### Records for processing
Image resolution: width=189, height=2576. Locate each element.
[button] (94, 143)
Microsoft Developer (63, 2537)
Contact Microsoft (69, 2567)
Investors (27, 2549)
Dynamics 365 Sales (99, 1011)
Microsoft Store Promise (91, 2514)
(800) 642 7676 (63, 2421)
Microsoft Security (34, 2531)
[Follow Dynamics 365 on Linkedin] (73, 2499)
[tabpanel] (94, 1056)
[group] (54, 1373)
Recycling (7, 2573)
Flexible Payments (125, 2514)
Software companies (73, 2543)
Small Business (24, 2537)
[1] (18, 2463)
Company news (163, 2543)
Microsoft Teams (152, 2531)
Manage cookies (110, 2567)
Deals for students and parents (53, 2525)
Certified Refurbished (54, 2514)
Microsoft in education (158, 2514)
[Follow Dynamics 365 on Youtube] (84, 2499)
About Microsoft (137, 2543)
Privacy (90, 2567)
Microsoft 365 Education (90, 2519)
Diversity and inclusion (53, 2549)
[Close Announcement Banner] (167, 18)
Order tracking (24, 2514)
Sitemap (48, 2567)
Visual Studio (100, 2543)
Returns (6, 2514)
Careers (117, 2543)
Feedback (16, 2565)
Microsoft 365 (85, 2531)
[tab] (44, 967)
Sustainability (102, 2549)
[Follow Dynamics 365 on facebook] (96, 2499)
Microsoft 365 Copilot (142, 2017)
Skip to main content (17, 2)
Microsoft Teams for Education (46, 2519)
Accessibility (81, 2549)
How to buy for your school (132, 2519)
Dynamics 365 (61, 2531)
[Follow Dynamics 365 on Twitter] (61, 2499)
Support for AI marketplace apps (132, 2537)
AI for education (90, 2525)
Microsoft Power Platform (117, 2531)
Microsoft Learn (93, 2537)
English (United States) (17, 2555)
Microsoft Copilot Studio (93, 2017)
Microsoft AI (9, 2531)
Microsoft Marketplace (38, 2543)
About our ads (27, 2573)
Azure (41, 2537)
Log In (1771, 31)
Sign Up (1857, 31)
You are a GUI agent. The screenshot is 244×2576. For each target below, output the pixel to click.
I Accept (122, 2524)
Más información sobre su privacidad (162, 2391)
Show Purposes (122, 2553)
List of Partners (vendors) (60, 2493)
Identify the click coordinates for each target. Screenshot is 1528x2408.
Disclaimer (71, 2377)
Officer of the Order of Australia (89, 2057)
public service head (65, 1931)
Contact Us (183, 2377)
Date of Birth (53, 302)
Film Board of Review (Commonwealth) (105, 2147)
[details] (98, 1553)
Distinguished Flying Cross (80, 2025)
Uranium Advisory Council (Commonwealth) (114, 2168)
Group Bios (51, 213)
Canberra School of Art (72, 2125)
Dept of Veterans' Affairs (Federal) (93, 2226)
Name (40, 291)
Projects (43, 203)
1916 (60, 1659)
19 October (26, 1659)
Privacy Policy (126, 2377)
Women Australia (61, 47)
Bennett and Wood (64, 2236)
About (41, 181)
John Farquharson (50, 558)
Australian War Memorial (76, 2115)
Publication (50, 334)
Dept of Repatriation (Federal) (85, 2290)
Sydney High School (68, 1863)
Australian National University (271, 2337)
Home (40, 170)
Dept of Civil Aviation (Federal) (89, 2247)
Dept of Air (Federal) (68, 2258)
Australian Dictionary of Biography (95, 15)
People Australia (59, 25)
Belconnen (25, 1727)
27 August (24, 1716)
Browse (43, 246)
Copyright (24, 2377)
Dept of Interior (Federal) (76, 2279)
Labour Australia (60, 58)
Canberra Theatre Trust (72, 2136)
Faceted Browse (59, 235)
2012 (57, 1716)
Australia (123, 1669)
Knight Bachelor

### Work task
Reproduce the lines above, beginning at the line with "Microsoft 365 Copilot (142, 2017)" and stopping after the line with "[Follow Dynamics 365 on Twitter] (61, 2499)", exactly as they are.

### Written answer
Microsoft 365 Copilot (142, 2017)
Skip to main content (17, 2)
Microsoft Teams for Education (46, 2519)
Accessibility (81, 2549)
How to buy for your school (132, 2519)
Dynamics 365 (61, 2531)
[Follow Dynamics 365 on Twitter] (61, 2499)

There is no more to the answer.